◆ Problem statement ◆
Copy word for word, please, the lines of the entries below running from the one containing "Защита школьника от мошенников. (108, 1061)" to the one containing "Chakra (243, 2541)", both ends included.

◆ Provided entries ◆
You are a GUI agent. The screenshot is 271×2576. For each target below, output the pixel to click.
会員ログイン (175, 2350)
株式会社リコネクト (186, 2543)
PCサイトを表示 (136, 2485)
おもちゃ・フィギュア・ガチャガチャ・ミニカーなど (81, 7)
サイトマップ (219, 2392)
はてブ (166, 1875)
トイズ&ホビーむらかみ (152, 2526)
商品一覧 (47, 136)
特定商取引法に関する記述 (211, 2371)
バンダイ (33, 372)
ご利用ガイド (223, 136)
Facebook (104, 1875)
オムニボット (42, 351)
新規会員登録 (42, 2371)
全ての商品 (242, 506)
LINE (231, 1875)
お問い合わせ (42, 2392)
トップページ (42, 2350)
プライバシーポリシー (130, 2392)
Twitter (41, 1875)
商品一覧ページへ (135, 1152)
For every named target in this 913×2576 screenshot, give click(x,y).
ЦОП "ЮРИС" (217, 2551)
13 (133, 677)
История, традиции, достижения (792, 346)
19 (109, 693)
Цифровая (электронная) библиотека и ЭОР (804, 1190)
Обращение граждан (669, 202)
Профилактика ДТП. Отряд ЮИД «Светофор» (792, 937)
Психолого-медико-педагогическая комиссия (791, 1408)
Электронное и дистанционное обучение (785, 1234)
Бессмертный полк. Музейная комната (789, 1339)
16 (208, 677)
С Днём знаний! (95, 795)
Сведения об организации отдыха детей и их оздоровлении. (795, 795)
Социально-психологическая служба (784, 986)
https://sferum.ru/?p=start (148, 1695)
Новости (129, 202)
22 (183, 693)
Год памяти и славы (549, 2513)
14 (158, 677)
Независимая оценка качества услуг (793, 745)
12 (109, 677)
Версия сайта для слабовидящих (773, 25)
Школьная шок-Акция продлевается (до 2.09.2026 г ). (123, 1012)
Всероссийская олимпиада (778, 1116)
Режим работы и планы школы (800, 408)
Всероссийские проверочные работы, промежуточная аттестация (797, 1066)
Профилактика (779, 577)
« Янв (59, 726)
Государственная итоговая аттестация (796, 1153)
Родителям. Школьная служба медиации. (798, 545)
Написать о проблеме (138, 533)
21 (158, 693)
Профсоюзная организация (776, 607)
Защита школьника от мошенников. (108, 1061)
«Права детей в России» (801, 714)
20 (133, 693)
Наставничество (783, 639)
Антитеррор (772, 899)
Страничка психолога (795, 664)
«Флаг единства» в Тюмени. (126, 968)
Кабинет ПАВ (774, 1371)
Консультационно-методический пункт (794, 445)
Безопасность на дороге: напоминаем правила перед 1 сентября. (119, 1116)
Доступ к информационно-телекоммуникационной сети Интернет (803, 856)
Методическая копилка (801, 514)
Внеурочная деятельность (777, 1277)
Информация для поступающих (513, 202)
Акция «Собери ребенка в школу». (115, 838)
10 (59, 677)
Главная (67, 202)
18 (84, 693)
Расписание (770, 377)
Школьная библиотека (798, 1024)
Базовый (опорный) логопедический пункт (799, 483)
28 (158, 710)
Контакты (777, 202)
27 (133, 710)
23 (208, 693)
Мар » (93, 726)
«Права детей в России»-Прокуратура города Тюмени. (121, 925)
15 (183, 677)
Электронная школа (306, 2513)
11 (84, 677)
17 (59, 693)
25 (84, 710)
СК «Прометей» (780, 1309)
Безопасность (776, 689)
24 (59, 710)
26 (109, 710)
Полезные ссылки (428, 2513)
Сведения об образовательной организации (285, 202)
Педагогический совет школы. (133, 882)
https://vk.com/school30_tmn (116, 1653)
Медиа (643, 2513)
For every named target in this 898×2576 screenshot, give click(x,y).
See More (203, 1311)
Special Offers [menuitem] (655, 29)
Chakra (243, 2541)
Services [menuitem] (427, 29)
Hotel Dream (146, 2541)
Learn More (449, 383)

◆ Solution ◆
Защита школьника от мошенников. (108, 1061)
«Права детей в России» (801, 714)
20 (133, 693)
Наставничество (783, 639)
Антитеррор (772, 899)
Страничка психолога (795, 664)
«Флаг единства» в Тюмени. (126, 968)
Кабинет ПАВ (774, 1371)
Консультационно-методический пункт (794, 445)
Безопасность на дороге: напоминаем правила перед 1 сентября. (119, 1116)
Доступ к информационно-телекоммуникационной сети Интернет (803, 856)
Методическая копилка (801, 514)
Внеурочная деятельность (777, 1277)
Информация для поступающих (513, 202)
Акция «Собери ребенка в школу». (115, 838)
10 (59, 677)
Главная (67, 202)
18 (84, 693)
Расписание (770, 377)
Школьная библиотека (798, 1024)
Базовый (опорный) логопедический пункт (799, 483)
28 (158, 710)
Контакты (777, 202)
27 (133, 710)
23 (208, 693)
Мар » (93, 726)
«Права детей в России»-Прокуратура города Тюмени. (121, 925)
15 (183, 677)
Электронная школа (306, 2513)
11 (84, 677)
17 (59, 693)
25 (84, 710)
СК «Прометей» (780, 1309)
Безопасность (776, 689)
24 (59, 710)
26 (109, 710)
Полезные ссылки (428, 2513)
Сведения об образовательной организации (285, 202)
Педагогический совет школы. (133, 882)
https://vk.com/school30_tmn (116, 1653)
Медиа (643, 2513)
For every named target in this 898×2576 screenshot, give click(x,y).
See More (203, 1311)
Special Offers [menuitem] (655, 29)
Chakra (243, 2541)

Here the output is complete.